[begin EXCERPT TO READ]
Frequently asked questions and answers about Kafka topics and partitions, and how records, logs, and data is stored in Kafka.

What is a Kafka topic?

A Kafka topic describes how messages are organized and stored. Topics are defined by developers and often model entities and event types. You can store more than one event type in a topic if appropriate for the implementation.

Kafka topics can broadly be thought of in the same way as tables in a relational database, which are used to model and store data. Some examples of Kafka topics would be:

  • orders
  • website_clicks
  • network_events
  • customers

Topics can be partitioned, and partitions are spread across the available Kafka brokers.

How do I read data from a Kafka topic?

To read data from a Kafka topic in your application, use the Consumer API provided by one of the client libraries (for example Java, C/C++, C#, Python, Go, Node.js, or Spring Boot).

You can also read data from a Kafka topic using a command-line interface (CLI) tool such as kcat (formerly known as kafkacat) or kafka-console-consumer.

Confluent also provides a web interface for browsing messages in a Kafka topic, available on-premises and on Confluent Cloud.
[end EXCERPT TO READ]
[begin MATERIAL SUPPLIED]
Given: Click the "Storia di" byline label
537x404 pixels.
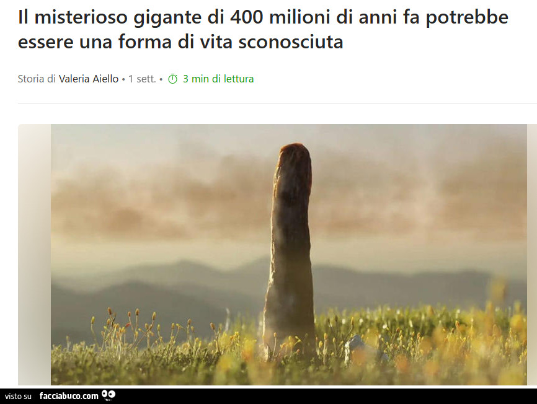Looking at the screenshot, I should 37,79.
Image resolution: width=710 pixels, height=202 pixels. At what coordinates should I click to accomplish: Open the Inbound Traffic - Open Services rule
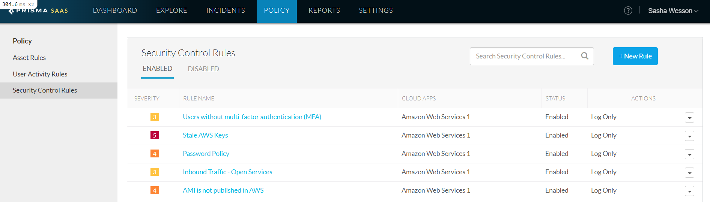pos(227,172)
[end MATERIAL SUPPLIED]
**EXERCISES**.
1. In the Kafka topics text, why can a topic be compared to a table in a relational database? Answer in one to three sentences.
2. Output the records from the line containing "Image resolution: width=710" through the end of the records as a two-column CSV with the columns request and coordinates. Make one row per request, put each value in a single quoted field with line breaks replaced by spaces, and leave out the pictures.

**EXERCISE RESPONSES**.
1. Tables in a relational database are used to model and store data. Kafka topics likewise describe how messages are organized and stored, and they often model entities and event types.

2.
request,coordinates
"Image resolution: width=710 pixels, height=202 pixels. At what coordinates should I click to accomplish: Open the Inbound Traffic - Open Services rule","pos(227,172)"